• [DOCUMENT TEXT]:
************

7.5 Top 10 most frequently visited riding station

There are total of 712 riding station in the data set for 3,742,262 times of riding over the given 12-month period from May-2020 to April-2020. It would be more practical just to quick viewing the top 10 most frequently visited riding station. So, we can target marketing in these areas. Following statistics are based on the variable start_station_name, the column recording stations that riders started their rides.

mydata_cleaned %>% 
  group_by(member_casual, start_station_name) %>% 
  summarise(count = n()) %>% 
  filter(!is.na(start_station_name)) %>% 
  arrange(member_casual, desc(count)) %>% 
    top_n(10) %>% 
  kbl(align = "c",
      table.attr = "style = 'width: 40%'",
      caption = "Table 7.5.1 Top 10 most frequently visited stations among 712 stations, by casual riders and annual members.") %>% 
  kable_styling(bootstrap_options = c("hover", "striped", "bordered"))

Table 7.5.1 Top 10 most frequently visited stations among 712 stations, by casual riders and annual members.
member_casual	start_station_name	count
casual	Streeter Dr & Grand Ave	28562
casual	Lake Shore Dr & Monroe St	23593
casual	Millennium Park	21554
casual	Theater on the Lake	16346
casual	Michigan Ave & Oak St	15326
casual	Indiana Ave & Roosevelt Rd	14700
casual	Lake Shore Dr & North Blvd	14518
casual	Michigan Ave & Lake St	12791
casual	Clark St & Elm St	12718
casual	Michigan Ave & Washington St	11709
member	Clark St & Elm St	21509
member	Broadway & Barry Ave	16648
member	Wells St & Concord Ln	16354
member	Dearborn St & Erie St	16351
member	St. Clair St & Erie St	16235
member	Theater on the Lake	15897
member	Kingsbury St & Kinzie St	15525
member	Wells St & Elm St	15286
member	Wells St & Huron St	15156
member	Clark St & Armitage Ave	14606

8 EXPLORATORY DATA ANALYSIS (EDA)

************

• [EXTRACTED DATA]:
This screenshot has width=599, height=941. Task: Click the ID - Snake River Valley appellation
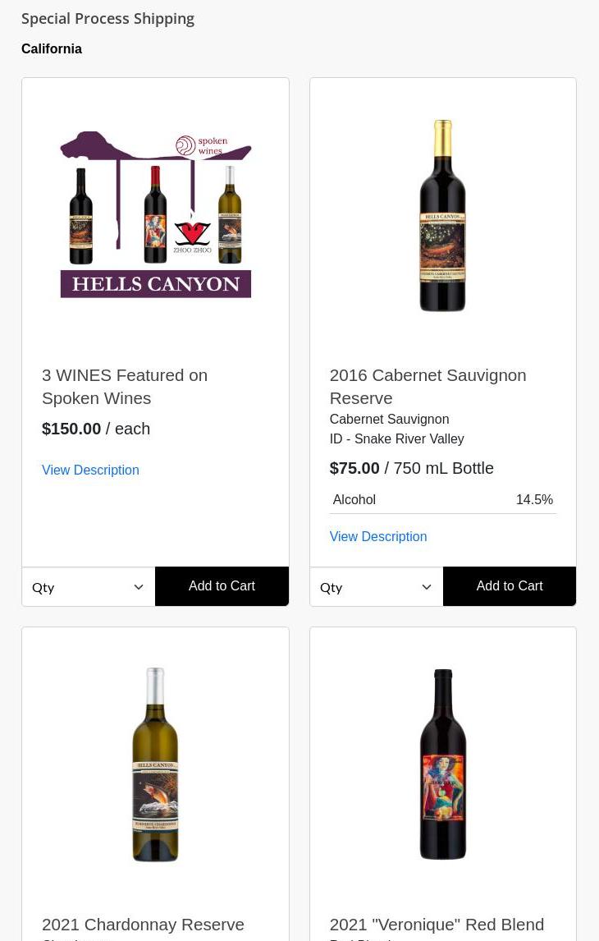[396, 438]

************

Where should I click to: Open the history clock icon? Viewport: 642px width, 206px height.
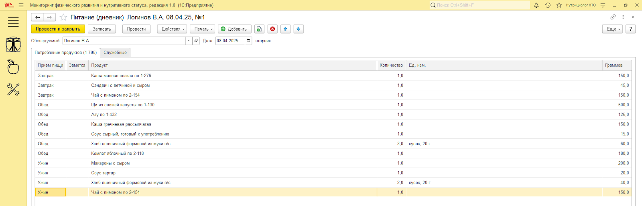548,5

************

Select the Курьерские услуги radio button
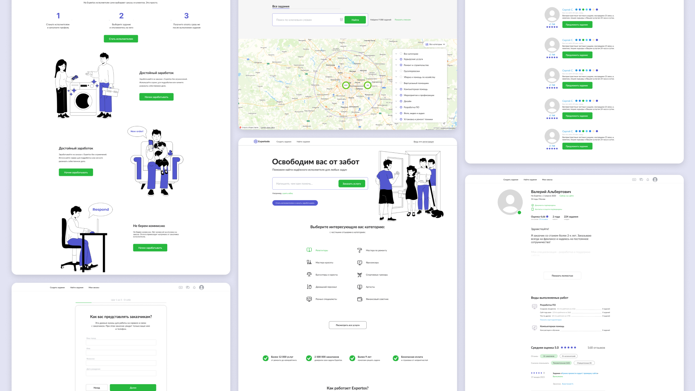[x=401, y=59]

************

• [AIM]:
Could you carry on the bike-share riding station analysis from the point where it stops?

• [RESPONSE TO THE EXERCISE]:
Since casual rider is the only group of interest, my EDA will mainly focus on studying and understanding this group of riders in order to design a specific recommendation for marketing purposes. However, annual riders would occasionally appear in the graphs when found that it is useful for comparison.

8.1 Which stations have most casual riders?

Since we have Geo-tagged data (with longitude and latitude), we are able to view them on a map to explore how are popular stations distributed.

temp1 <- mydata_cleaned %>% 
  filter(member_casual == "casual") %>%  # 3.7 mil riders to 1.5 mil of casual riders
  group_by(start_station_name) %>% 
  summarise(frequency = n()) 

temp2 <- mydata_cleaned %>% 
  filter(member_casual == "casual") %>% 
  group_by(start_station_name, start_lat, start_lng) %>% 
  summarise(frequency = n()) %>% 
  group_by(start_station_name) %>% 
  filter(row_number() == 1) 

df8.1 <- merge(temp1, temp2, by = "start_station_name") %>% 
  select(-frequency.y) %>% 
  rename("frequency" = "frequency.x")    

# df for the map - create "lab", "pop-up-info" and "category"

df8.1 <- df8.1 %>% 
  mutate(lab = paste0(start_station_name, " (", frequency, ")"),
         pop_up_info = paste0(start_station_name, "<br/>",
                              "Casual rider counts: ", frequency, "<br/>",
                              "Lat: ", round(start_lat, 5), "<br/>",
                              "Lat: ", round(start_lng, 5), "<br/>"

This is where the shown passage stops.